Mesmo que depois acabasse sofrendo uma retaliação pesada quando estivessem as duas a sós, valeria a pena se isso lhe desse uma chance de parar o plano de Alec. Com certeza.
— Então vou ir para o jardim — avisou, deixando o sorriso morrer. — Me espere no salão de banquete, Merilda.
Antes que a serva pudesse contestar, Elena partiu em direção ao jardim. Ela não olhou sequer uma vez para trás, mas sabia que Alec estava em seu encalço. A aura que saia dele, por mais que tentasse, não podia ser suprimida. Qualquer um poderia saber onde ele estava, e isso era um fato.
Alec era um ótimo espadachim, com poderes e habilidades que iam além de muitos cavaleiros presentes no ducado. Por isso se tornara o cavaleiro pessoal de Elena, tirando, é claro, sua beleza estonteante.
— Por que ir até o jardim agora? — perguntou ele, ao se aproximar dela para andarem lado a lado.
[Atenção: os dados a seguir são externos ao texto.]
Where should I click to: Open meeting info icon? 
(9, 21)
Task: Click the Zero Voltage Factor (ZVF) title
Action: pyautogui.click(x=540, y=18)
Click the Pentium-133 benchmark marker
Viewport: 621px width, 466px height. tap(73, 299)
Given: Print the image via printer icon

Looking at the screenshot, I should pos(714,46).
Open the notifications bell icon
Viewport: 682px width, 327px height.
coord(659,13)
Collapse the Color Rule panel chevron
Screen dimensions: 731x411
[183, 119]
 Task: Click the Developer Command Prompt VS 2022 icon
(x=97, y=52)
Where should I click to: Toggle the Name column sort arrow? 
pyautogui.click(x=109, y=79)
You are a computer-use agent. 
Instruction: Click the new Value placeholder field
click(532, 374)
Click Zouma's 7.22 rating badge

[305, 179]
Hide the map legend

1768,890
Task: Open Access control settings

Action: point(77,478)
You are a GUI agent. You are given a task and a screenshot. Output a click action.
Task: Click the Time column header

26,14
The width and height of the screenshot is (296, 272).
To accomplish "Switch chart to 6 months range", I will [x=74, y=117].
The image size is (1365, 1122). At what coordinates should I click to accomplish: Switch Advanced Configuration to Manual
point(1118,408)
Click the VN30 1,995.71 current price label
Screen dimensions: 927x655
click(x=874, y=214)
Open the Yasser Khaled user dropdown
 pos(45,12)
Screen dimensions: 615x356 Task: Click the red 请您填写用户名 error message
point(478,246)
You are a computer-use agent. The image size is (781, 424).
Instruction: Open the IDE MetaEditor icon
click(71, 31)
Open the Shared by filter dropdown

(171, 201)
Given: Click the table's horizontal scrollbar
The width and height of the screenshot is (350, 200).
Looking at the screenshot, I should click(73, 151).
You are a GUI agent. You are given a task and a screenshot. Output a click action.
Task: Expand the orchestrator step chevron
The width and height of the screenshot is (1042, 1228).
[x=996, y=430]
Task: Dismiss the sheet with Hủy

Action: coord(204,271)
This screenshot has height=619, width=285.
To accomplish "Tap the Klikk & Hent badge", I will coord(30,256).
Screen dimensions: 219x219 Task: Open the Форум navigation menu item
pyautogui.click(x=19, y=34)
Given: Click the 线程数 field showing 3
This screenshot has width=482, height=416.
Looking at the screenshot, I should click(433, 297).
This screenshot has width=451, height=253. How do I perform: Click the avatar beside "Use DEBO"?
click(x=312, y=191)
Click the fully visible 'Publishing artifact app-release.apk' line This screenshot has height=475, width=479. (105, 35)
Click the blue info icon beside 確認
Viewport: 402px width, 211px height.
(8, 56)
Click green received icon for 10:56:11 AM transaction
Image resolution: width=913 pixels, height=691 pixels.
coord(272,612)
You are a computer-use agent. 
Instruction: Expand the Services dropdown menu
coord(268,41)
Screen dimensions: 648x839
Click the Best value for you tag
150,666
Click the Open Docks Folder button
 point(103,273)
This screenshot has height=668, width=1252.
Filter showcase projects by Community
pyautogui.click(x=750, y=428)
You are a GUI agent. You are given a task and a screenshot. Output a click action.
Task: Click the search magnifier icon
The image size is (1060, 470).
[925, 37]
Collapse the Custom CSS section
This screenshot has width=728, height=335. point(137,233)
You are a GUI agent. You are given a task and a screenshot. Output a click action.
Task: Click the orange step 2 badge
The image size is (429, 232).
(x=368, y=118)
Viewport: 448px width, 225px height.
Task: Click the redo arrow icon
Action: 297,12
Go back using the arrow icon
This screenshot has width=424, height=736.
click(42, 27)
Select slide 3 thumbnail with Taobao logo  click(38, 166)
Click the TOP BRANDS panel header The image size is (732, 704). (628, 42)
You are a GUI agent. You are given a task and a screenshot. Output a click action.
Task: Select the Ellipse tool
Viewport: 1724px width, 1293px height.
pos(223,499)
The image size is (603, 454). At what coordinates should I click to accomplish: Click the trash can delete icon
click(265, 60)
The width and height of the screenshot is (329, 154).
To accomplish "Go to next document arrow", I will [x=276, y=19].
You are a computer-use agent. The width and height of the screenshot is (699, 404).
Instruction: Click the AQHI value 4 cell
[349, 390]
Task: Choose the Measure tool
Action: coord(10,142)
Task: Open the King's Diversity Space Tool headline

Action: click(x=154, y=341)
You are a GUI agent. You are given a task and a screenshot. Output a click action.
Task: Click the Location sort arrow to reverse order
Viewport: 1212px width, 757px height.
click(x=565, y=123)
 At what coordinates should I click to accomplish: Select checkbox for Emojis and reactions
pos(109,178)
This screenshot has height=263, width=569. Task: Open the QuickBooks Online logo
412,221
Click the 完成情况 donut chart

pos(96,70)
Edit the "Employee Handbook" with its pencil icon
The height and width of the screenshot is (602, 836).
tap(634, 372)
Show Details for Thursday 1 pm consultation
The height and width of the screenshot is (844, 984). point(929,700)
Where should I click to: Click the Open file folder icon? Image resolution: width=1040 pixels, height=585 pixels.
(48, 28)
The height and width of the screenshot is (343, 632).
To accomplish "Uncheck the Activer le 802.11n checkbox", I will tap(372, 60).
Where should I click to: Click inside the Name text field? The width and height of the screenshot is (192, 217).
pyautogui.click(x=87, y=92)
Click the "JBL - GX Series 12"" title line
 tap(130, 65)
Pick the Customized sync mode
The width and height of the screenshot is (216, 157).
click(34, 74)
Elena virou o rosto para ele e sorriu.
— Apenas me deu vontade.
— Não parece ser verdade — apontou, observando como ela permanecia apertando a saia do vestido, tão forte que os nós dos seus dedos estavam brancos. — Queria fugir daquela criada?
Ela arregalou os olhos.
— Observador como sempre.
— Então eu acertei.
— Talvez.
Os dois pararam de andar e ele a encarou. A garota não soube dizer o que o cavaleiro estava pensando, o que estava escondido por trás dos seus lindos olhos castanhos-mel.
— Por que manter alguém assim ao seu lado? — sussurrou ele, alto o suficiente para Elena ouvir.
Ela deu de ombros, e virou a cabeça em direção ao final do corredor onde estavam parados. Dali, ela podia ver com clareza alguns criados andando, carregando roupas sujas, vasilhas com água e comidas diversas. Eles iam e viam, alheios a tudo.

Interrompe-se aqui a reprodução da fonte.